What to produce – Output, exactly and in full, only the lines from the one containing "Given: Clear GPIO Width field with X icon" to the last line of the data. Pictures should not appear.

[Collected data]

--- START ---

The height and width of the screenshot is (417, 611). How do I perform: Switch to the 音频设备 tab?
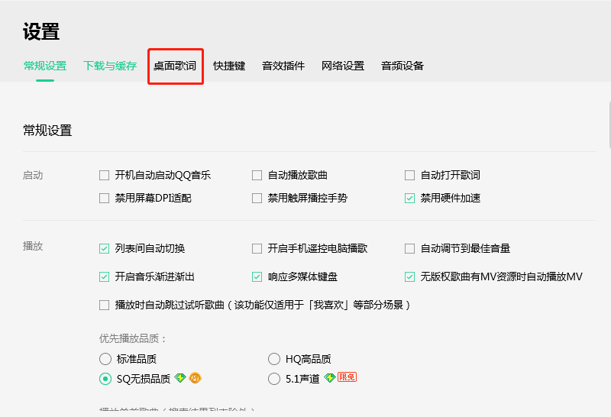[x=402, y=66]
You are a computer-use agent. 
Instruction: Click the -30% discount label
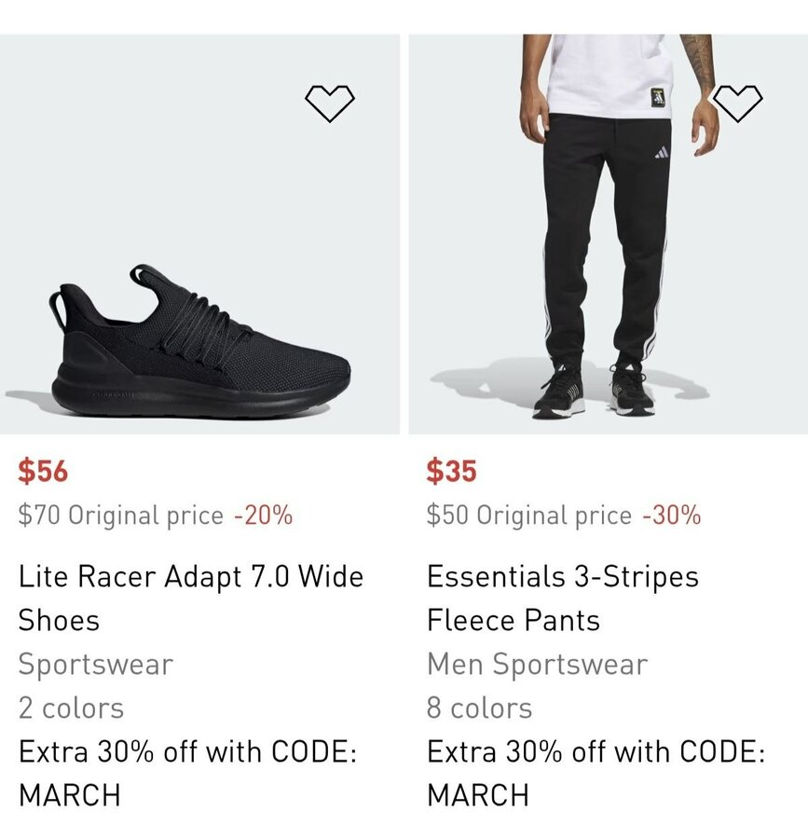(x=671, y=516)
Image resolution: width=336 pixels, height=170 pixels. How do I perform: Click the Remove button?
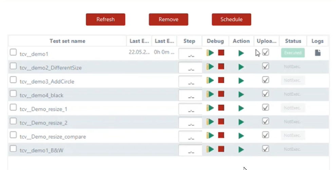click(168, 19)
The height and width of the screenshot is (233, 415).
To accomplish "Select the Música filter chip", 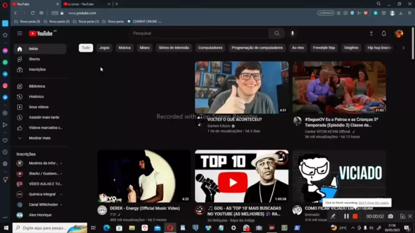I will pos(124,48).
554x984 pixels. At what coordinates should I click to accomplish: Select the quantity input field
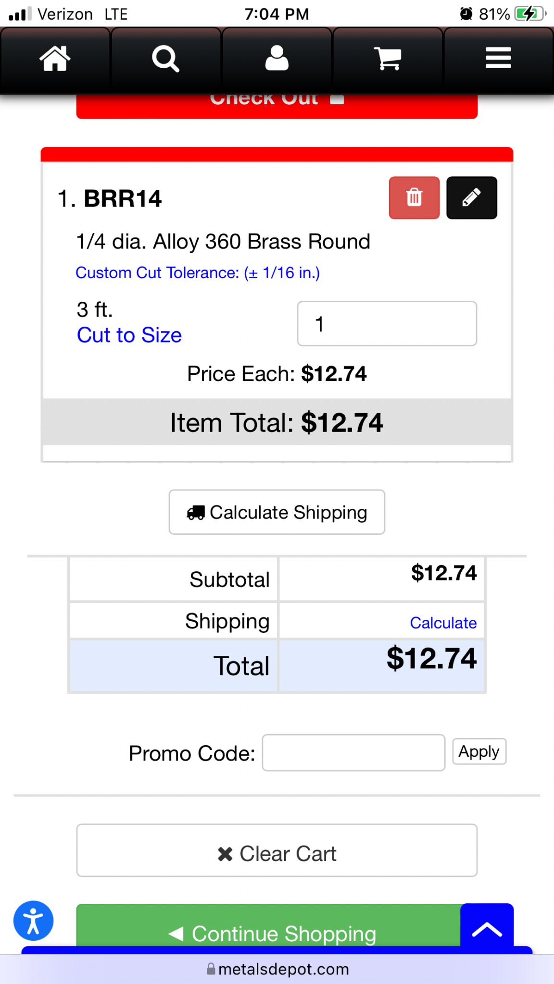point(387,323)
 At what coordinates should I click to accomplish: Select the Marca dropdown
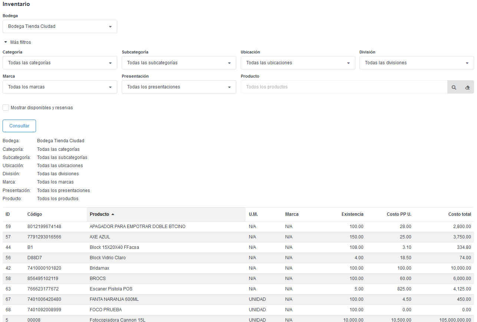click(60, 87)
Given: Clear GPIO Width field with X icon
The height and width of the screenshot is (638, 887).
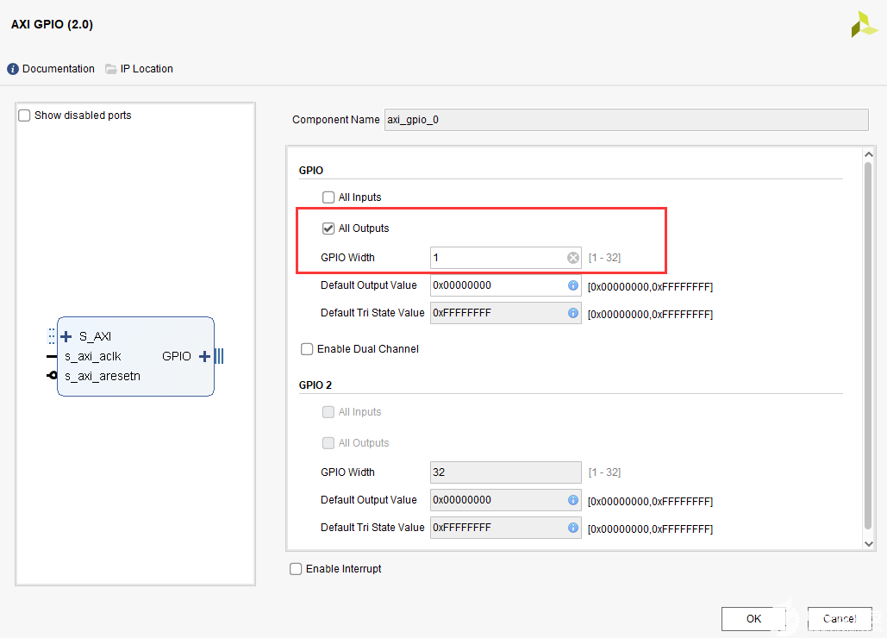Looking at the screenshot, I should pos(573,258).
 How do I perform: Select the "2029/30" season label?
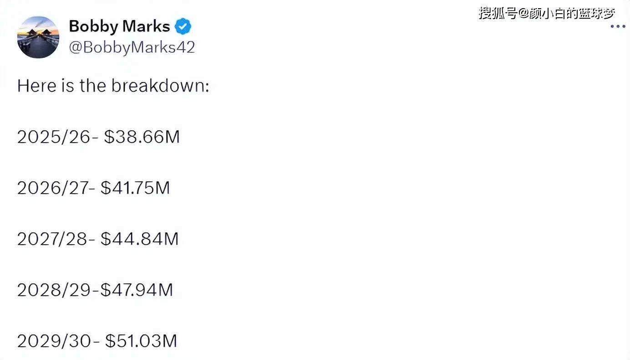[x=54, y=341]
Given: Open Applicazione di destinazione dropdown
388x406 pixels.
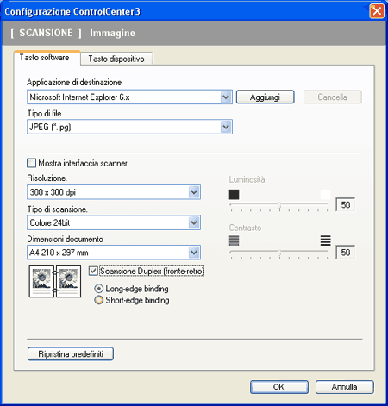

--- END ---

Your response –
Given: Clear GPIO Width field with X icon
The height and width of the screenshot is (638, 887).
Looking at the screenshot, I should pos(573,258).
 How do I perform: Select the "2029/30" season label?
[x=54, y=341]
Given: Open Applicazione di destinazione dropdown
388x406 pixels.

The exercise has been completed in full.